I believe there’s been questions in the past about the best use of leader_set/leader_get and the documentation (Implementing leadership and Leadership howtos) is also very nice to read. However, I’m looking to better understand how Juju hooks work and think about scalability.
The end goal I want to achieve is:
- principal_app:exporter-endpoint <-> remote_subordinate_app
- physical_node:juju-info <-> remote_subordinate_app:juju-info (places the subordinate in all the physical nodes of an environment)
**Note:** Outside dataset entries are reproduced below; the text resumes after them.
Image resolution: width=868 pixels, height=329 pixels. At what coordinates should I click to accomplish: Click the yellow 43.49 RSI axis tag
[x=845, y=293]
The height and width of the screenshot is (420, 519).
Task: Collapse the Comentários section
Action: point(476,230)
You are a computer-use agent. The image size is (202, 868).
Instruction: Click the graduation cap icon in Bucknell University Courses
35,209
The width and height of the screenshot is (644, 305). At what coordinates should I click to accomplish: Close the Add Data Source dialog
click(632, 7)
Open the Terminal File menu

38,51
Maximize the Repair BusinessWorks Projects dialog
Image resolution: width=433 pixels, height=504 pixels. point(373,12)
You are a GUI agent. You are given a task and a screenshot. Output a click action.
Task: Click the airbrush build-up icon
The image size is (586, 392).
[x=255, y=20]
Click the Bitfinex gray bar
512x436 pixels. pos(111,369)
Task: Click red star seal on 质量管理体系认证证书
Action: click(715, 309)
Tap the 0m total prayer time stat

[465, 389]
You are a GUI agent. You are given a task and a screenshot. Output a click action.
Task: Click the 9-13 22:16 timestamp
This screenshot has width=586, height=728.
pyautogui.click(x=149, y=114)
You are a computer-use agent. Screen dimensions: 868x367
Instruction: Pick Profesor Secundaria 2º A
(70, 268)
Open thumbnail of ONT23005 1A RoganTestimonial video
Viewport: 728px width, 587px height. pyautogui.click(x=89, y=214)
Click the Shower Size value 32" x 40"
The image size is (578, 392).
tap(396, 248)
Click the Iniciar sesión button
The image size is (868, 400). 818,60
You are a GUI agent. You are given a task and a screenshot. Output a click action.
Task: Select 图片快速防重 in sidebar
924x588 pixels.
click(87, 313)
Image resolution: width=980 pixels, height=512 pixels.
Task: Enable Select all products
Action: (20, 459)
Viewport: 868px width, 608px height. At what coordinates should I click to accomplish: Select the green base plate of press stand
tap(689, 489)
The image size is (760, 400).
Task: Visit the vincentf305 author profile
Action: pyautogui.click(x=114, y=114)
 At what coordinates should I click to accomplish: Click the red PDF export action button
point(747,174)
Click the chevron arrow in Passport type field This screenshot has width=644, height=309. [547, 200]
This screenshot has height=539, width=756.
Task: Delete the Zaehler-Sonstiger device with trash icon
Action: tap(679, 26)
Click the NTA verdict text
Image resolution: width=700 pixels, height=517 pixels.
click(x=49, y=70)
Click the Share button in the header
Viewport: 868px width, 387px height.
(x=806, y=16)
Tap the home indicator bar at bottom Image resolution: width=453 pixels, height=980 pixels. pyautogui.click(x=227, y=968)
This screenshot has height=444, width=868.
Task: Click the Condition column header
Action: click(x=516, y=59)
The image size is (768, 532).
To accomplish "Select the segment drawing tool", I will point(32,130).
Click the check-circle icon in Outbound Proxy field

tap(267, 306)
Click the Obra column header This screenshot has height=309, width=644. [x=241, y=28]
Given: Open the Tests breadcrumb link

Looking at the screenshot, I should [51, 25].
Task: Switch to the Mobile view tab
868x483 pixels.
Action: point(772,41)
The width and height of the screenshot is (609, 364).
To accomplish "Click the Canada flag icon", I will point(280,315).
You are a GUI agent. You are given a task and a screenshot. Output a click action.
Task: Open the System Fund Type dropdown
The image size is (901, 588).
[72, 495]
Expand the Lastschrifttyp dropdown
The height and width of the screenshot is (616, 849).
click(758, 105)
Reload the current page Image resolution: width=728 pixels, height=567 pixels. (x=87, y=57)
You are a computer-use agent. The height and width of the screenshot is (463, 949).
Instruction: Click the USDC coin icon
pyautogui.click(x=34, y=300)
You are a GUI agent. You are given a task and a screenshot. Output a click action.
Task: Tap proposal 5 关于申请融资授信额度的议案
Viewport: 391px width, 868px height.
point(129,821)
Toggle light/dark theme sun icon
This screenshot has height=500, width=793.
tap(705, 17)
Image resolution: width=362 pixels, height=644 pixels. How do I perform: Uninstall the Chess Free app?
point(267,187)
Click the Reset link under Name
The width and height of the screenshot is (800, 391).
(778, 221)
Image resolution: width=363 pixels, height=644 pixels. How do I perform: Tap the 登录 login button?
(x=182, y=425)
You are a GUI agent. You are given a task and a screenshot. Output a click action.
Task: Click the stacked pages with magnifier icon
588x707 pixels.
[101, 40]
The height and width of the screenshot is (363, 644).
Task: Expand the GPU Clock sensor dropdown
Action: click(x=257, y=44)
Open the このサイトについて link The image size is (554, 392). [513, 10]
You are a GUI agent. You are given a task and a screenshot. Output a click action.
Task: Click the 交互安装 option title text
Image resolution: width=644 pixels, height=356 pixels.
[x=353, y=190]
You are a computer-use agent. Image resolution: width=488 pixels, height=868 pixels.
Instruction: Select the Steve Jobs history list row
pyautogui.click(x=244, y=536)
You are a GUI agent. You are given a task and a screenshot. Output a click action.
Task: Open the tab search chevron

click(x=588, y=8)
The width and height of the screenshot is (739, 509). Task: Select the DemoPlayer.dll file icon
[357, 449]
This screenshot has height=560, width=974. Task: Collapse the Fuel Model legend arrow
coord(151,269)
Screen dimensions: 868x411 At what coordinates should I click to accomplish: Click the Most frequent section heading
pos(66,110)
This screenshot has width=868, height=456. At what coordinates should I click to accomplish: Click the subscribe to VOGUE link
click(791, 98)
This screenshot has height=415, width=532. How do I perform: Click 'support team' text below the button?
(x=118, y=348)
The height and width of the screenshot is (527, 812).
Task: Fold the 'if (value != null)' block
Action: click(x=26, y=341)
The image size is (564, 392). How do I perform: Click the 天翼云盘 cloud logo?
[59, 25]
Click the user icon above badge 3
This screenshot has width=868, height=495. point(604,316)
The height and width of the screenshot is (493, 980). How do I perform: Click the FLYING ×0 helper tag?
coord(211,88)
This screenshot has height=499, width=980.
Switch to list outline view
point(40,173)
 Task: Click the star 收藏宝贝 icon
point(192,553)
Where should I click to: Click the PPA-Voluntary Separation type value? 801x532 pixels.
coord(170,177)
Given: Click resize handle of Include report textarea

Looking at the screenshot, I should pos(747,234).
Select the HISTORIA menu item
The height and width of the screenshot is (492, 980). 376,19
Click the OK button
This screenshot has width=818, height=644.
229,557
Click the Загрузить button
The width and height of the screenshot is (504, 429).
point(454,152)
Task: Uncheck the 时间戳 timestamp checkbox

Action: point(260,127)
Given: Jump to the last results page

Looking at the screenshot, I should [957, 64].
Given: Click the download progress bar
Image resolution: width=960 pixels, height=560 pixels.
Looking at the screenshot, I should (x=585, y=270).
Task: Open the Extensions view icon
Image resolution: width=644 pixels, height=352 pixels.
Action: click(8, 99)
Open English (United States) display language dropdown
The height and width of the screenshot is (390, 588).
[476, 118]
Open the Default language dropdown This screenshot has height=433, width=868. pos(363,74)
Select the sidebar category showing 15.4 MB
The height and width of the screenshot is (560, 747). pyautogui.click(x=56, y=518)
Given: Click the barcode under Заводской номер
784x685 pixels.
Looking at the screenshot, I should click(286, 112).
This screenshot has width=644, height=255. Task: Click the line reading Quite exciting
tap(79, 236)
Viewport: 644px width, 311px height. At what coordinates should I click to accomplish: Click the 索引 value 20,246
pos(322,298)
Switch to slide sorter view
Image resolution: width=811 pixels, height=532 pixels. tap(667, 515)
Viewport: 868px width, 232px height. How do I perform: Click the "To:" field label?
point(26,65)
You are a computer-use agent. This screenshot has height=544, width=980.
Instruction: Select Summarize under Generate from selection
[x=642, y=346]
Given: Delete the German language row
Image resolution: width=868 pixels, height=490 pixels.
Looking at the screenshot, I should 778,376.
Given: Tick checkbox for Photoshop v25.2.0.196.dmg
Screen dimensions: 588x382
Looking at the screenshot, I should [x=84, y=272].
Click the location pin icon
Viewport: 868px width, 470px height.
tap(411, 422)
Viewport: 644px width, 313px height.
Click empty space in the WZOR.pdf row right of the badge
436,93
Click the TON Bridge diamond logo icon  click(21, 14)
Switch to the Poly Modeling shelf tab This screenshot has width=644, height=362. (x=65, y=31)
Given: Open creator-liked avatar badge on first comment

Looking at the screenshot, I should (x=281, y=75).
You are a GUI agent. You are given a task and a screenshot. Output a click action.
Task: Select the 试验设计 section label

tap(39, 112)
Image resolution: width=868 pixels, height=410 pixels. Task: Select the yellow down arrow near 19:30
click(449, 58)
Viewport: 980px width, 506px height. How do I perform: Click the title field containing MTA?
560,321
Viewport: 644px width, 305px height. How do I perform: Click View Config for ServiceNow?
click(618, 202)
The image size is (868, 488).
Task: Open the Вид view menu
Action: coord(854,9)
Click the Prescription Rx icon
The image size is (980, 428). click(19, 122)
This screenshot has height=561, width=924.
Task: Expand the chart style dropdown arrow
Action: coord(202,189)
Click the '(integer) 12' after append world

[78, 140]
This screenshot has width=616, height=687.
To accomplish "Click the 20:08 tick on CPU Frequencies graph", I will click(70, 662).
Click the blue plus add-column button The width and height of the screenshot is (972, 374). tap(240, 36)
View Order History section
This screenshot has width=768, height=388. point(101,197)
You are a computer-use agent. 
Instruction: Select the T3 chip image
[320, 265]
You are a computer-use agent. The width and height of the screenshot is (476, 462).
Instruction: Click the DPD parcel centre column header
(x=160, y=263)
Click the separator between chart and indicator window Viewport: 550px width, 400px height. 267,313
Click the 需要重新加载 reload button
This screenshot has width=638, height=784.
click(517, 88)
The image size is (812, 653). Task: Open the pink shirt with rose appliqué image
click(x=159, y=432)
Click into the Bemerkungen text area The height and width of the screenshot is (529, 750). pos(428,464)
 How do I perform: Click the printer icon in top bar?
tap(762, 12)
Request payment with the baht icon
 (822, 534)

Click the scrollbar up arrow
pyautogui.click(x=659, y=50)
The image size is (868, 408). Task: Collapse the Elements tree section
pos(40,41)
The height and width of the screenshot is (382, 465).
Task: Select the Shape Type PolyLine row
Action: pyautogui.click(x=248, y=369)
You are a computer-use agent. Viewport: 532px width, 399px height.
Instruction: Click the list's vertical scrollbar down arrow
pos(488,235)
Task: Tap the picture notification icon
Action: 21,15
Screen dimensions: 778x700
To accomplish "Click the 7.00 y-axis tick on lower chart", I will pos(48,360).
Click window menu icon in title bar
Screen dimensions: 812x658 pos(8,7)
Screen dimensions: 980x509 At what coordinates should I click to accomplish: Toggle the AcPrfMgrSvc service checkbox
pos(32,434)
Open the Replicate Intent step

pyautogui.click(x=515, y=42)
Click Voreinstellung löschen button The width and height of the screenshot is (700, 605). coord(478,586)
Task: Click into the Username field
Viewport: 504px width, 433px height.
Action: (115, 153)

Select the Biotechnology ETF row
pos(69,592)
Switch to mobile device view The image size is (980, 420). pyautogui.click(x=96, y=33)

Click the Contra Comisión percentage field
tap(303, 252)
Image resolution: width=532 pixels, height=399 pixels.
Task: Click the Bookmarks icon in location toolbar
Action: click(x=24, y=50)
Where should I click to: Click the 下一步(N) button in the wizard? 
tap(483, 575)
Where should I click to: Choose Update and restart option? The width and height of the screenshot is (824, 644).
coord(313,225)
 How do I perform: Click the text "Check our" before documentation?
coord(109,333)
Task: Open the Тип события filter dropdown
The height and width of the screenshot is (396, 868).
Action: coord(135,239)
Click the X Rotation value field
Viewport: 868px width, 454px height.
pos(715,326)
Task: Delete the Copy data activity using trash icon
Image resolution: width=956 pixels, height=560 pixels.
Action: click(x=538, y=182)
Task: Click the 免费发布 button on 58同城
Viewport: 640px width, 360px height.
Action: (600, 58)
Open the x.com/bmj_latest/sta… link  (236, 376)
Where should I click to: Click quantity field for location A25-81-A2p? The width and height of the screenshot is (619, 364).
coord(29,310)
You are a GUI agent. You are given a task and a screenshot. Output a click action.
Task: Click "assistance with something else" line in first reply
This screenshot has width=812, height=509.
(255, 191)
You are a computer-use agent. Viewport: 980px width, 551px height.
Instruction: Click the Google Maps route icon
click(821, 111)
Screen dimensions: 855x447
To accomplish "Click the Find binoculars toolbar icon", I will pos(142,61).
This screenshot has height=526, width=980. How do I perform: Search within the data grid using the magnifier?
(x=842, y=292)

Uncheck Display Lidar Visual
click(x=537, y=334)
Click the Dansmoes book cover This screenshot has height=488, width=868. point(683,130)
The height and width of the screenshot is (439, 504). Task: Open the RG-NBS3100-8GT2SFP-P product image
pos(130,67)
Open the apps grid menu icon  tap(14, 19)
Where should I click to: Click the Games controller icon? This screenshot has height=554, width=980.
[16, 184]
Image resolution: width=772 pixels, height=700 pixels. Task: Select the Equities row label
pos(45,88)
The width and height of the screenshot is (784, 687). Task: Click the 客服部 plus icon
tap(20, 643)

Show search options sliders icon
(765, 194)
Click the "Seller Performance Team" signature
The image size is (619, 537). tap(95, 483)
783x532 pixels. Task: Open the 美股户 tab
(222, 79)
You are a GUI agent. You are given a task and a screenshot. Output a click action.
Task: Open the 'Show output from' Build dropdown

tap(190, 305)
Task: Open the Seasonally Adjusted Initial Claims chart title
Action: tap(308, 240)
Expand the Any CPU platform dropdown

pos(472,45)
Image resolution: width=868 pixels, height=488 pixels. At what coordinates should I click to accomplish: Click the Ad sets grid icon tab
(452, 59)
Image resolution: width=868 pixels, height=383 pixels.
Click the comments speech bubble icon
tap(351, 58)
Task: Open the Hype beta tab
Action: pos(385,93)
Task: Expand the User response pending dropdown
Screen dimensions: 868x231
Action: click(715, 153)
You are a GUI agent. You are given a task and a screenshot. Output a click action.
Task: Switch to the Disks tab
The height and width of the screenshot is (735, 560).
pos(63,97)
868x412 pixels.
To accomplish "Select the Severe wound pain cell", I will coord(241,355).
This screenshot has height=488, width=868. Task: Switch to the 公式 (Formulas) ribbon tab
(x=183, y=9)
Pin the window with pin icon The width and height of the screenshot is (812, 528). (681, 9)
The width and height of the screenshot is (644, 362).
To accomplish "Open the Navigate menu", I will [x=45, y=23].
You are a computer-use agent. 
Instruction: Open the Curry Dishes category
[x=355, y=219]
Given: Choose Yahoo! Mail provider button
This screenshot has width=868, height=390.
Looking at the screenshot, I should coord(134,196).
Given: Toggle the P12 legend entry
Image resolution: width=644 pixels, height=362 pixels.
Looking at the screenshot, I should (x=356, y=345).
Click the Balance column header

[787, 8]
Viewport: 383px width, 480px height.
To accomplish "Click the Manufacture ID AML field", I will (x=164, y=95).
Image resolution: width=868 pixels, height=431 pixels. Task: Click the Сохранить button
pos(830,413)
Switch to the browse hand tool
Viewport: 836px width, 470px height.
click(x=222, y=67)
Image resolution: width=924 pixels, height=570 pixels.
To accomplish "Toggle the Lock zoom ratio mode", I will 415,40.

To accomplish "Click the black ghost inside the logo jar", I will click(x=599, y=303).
On step (3), the subordinate app shares peer information that will be used by each of the units to build data share with the “principal_app” on step (1). “principal_app” will build all the shared config on a single configuration file (so the file needs to be rebuilt on every change).
The procedure above will:
1.a) trigger “peer-endpoint-relation-joined” every time new peers are added
1.b) trigger “peer-endpoint-relation-changed” because the new peer units will call relation_set to share their details
1.c) trigger “exporter-endpoint-relation-changed” for every subordinate unit. Each one shared a built information of their relation with the other peer units.
2.a) trigger “peer-endpoint-relation-departed” every time peers are removed, which will also trigger “exporter-endpoint-relation-changed” because the subordinate units will update their shared data.
2.b) trigger “exporter-endpoint-relation-departed” for each removed peer
It seems like a better approach would be for the “principal_app” to receive a single “exporter-endpoint-relation-changed” instead of Nx where N is the number of physical nodes. To achieve this, the leader of the remote_subordinate_app should be the only one sending the data to the “principal_app”, while peer subordinates should share their details via leader_set (which would trigger the “leader-settings-changed” hook).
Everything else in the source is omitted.